───── DATA SUPPLIED ─────
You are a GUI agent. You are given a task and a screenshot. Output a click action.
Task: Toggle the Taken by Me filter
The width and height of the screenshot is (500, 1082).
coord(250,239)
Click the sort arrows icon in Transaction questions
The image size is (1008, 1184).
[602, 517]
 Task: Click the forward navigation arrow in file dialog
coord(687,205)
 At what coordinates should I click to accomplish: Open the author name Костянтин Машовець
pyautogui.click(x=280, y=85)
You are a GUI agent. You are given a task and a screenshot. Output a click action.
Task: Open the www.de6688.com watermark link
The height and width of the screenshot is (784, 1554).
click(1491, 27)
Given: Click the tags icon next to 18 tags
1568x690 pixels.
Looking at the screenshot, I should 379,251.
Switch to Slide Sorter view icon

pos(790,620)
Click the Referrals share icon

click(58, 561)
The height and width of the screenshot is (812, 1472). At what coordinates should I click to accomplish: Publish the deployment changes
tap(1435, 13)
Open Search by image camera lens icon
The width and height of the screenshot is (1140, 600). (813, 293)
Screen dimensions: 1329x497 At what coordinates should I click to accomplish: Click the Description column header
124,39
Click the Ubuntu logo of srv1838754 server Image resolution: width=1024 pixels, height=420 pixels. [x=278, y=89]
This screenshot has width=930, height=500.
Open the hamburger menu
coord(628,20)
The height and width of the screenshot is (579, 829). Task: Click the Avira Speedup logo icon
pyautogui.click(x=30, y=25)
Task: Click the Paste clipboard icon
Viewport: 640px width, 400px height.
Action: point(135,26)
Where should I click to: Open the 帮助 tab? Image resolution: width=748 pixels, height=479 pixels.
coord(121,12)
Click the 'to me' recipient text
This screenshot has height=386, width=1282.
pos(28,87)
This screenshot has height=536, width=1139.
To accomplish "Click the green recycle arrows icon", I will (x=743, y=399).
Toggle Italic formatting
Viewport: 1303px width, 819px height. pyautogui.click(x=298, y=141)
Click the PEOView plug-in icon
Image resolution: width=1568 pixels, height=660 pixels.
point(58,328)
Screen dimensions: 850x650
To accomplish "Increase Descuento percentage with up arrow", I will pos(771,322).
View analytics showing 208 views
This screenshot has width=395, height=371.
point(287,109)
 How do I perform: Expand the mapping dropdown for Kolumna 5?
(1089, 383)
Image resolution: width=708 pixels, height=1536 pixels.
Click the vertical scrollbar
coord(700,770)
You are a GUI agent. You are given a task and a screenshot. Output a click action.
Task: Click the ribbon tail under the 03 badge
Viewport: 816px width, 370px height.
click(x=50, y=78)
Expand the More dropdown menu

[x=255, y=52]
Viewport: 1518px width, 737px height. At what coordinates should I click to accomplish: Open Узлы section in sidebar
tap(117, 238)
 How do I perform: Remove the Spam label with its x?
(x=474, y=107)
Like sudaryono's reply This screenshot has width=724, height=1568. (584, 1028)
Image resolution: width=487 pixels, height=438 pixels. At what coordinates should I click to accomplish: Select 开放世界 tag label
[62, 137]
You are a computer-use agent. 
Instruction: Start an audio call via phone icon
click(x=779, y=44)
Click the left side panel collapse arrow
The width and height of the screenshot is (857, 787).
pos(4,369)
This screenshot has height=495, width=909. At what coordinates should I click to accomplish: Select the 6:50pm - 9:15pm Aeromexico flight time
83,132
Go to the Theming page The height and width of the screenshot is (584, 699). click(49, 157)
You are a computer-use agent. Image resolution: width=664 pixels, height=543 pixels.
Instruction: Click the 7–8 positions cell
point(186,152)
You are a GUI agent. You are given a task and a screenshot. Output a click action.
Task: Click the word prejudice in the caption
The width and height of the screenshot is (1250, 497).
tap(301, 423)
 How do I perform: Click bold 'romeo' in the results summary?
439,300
─────
- [ASSIGNMENT]: Using the listing above, write every line out again exactly.

- [FINISHED TASK]:
You are a GUI agent. You are given a task and a screenshot. Output a click action.
Task: Toggle the Taken by Me filter
The width and height of the screenshot is (500, 1082).
coord(250,239)
Click the sort arrows icon in Transaction questions
The image size is (1008, 1184).
[602, 517]
 Task: Click the forward navigation arrow in file dialog
coord(687,205)
 At what coordinates should I click to accomplish: Open the author name Костянтин Машовець
pyautogui.click(x=280, y=85)
You are a GUI agent. You are given a task and a screenshot. Output a click action.
Task: Open the www.de6688.com watermark link
The height and width of the screenshot is (784, 1554).
click(1491, 27)
Given: Click the tags icon next to 18 tags
1568x690 pixels.
Looking at the screenshot, I should 379,251.
Switch to Slide Sorter view icon

pos(790,620)
Click the Referrals share icon

click(58, 561)
The height and width of the screenshot is (812, 1472). At what coordinates should I click to accomplish: Publish the deployment changes
tap(1435, 13)
Open Search by image camera lens icon
The width and height of the screenshot is (1140, 600). (813, 293)
Screen dimensions: 1329x497 At what coordinates should I click to accomplish: Click the Description column header
124,39
Click the Ubuntu logo of srv1838754 server Image resolution: width=1024 pixels, height=420 pixels. [x=278, y=89]
This screenshot has width=930, height=500.
Open the hamburger menu
coord(628,20)
The height and width of the screenshot is (579, 829). Task: Click the Avira Speedup logo icon
pyautogui.click(x=30, y=25)
Task: Click the Paste clipboard icon
Viewport: 640px width, 400px height.
Action: point(135,26)
Where should I click to: Open the 帮助 tab? Image resolution: width=748 pixels, height=479 pixels.
coord(121,12)
Click the 'to me' recipient text
This screenshot has height=386, width=1282.
pos(28,87)
This screenshot has height=536, width=1139.
To accomplish "Click the green recycle arrows icon", I will (x=743, y=399).
Toggle Italic formatting
Viewport: 1303px width, 819px height. pyautogui.click(x=298, y=141)
Click the PEOView plug-in icon
Image resolution: width=1568 pixels, height=660 pixels.
point(58,328)
Screen dimensions: 850x650
To accomplish "Increase Descuento percentage with up arrow", I will pos(771,322).
View analytics showing 208 views
This screenshot has width=395, height=371.
point(287,109)
 How do I perform: Expand the mapping dropdown for Kolumna 5?
(1089, 383)
Image resolution: width=708 pixels, height=1536 pixels.
Click the vertical scrollbar
coord(700,770)
You are a GUI agent. You are given a task and a screenshot. Output a click action.
Task: Click the ribbon tail under the 03 badge
Viewport: 816px width, 370px height.
click(x=50, y=78)
Expand the More dropdown menu

[x=255, y=52]
Viewport: 1518px width, 737px height. At what coordinates should I click to accomplish: Open Узлы section in sidebar
tap(117, 238)
 How do I perform: Remove the Spam label with its x?
(x=474, y=107)
Like sudaryono's reply This screenshot has width=724, height=1568. (584, 1028)
Image resolution: width=487 pixels, height=438 pixels. At what coordinates should I click to accomplish: Select 开放世界 tag label
[62, 137]
You are a computer-use agent. 
Instruction: Start an audio call via phone icon
click(x=779, y=44)
Click the left side panel collapse arrow
The width and height of the screenshot is (857, 787).
pos(4,369)
This screenshot has height=495, width=909. At what coordinates should I click to accomplish: Select the 6:50pm - 9:15pm Aeromexico flight time
83,132
Go to the Theming page The height and width of the screenshot is (584, 699). click(49, 157)
You are a computer-use agent. Image resolution: width=664 pixels, height=543 pixels.
Instruction: Click the 7–8 positions cell
point(186,152)
You are a GUI agent. You are given a task and a screenshot. Output a click action.
Task: Click the word prejudice in the caption
The width and height of the screenshot is (1250, 497).
tap(301, 423)
 How do I perform: Click bold 'romeo' in the results summary?
439,300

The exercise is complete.